- Requirements -
Convert the material into a two-column CSV headed input and output, beginning at the line that contains "The image size is (487, 429)." and stopping after the line that contains "Looking at the screenshot, I should click(x=658, y=173).". Give each input with its output on one row, with both fields quoted and line breaks replaced by spaces.

- Material for the task -
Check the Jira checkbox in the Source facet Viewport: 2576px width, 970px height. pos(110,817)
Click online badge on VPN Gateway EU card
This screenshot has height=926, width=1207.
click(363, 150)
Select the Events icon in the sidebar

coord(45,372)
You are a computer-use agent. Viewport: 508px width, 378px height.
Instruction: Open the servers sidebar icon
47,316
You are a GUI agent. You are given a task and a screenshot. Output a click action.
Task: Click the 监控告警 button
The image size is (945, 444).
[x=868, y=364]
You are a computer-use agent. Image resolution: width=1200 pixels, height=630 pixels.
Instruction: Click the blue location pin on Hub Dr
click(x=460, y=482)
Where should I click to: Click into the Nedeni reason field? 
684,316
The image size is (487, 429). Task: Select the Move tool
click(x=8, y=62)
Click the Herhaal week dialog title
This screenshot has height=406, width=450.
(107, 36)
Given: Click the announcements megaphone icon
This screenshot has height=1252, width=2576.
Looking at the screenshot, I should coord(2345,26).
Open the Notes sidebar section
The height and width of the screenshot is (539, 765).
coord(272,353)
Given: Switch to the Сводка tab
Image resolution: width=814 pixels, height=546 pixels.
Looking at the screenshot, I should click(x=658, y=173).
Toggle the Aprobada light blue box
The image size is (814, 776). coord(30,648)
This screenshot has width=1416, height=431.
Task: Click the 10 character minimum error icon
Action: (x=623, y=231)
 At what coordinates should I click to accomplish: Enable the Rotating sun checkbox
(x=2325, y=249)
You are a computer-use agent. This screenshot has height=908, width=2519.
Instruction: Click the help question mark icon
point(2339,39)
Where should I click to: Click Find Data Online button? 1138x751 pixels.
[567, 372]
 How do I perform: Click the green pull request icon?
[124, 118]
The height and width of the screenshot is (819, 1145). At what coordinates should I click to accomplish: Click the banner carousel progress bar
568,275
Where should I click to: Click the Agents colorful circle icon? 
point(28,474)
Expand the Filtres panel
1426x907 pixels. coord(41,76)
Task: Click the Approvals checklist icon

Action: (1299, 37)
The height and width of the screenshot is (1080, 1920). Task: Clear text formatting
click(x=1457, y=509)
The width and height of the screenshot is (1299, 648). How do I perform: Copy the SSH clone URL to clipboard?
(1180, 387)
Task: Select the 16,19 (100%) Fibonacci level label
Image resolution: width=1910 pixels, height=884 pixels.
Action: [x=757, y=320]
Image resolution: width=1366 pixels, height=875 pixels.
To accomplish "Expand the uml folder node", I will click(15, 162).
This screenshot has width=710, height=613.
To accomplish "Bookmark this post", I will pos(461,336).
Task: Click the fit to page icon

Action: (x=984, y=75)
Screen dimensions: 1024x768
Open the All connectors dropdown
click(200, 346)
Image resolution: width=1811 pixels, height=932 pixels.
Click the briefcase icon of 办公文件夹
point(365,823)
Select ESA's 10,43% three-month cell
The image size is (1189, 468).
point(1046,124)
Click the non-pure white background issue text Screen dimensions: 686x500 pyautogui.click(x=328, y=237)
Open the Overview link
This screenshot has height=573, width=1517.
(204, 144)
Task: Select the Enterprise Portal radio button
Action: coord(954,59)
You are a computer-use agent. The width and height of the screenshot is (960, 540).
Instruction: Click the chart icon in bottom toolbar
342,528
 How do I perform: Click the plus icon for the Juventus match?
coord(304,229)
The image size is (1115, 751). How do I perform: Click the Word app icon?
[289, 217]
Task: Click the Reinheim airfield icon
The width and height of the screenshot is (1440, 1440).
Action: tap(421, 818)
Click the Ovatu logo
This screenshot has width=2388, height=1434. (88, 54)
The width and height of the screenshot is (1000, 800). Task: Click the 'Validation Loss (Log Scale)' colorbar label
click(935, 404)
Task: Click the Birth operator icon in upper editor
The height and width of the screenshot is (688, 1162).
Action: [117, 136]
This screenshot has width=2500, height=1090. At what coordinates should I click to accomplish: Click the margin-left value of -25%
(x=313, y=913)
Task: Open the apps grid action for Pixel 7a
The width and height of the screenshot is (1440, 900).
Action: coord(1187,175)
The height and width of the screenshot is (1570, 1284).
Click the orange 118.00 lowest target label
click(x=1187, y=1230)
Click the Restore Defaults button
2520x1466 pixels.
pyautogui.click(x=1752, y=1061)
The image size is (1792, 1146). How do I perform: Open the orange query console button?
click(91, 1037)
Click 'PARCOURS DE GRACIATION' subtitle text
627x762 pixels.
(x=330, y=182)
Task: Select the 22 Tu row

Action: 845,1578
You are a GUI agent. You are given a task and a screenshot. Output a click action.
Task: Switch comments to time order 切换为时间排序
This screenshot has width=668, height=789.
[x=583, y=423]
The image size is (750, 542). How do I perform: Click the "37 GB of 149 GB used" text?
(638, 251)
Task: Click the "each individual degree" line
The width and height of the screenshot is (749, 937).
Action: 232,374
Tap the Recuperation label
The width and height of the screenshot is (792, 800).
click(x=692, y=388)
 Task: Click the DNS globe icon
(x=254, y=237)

- Solution to this problem -
input,output
"The image size is (487, 429). Task: Select the Move tool","click(x=8, y=62)"
"Click the Herhaal week dialog title This screenshot has height=406, width=450.","(107, 36)"
"Given: Click the announcements megaphone icon This screenshot has height=1252, width=2576.","Looking at the screenshot, I should coord(2345,26)."
"Open the Notes sidebar section The height and width of the screenshot is (539, 765).","coord(272,353)"
"Given: Switch to the Сводка tab Image resolution: width=814 pixels, height=546 pixels.","Looking at the screenshot, I should click(x=658, y=173)."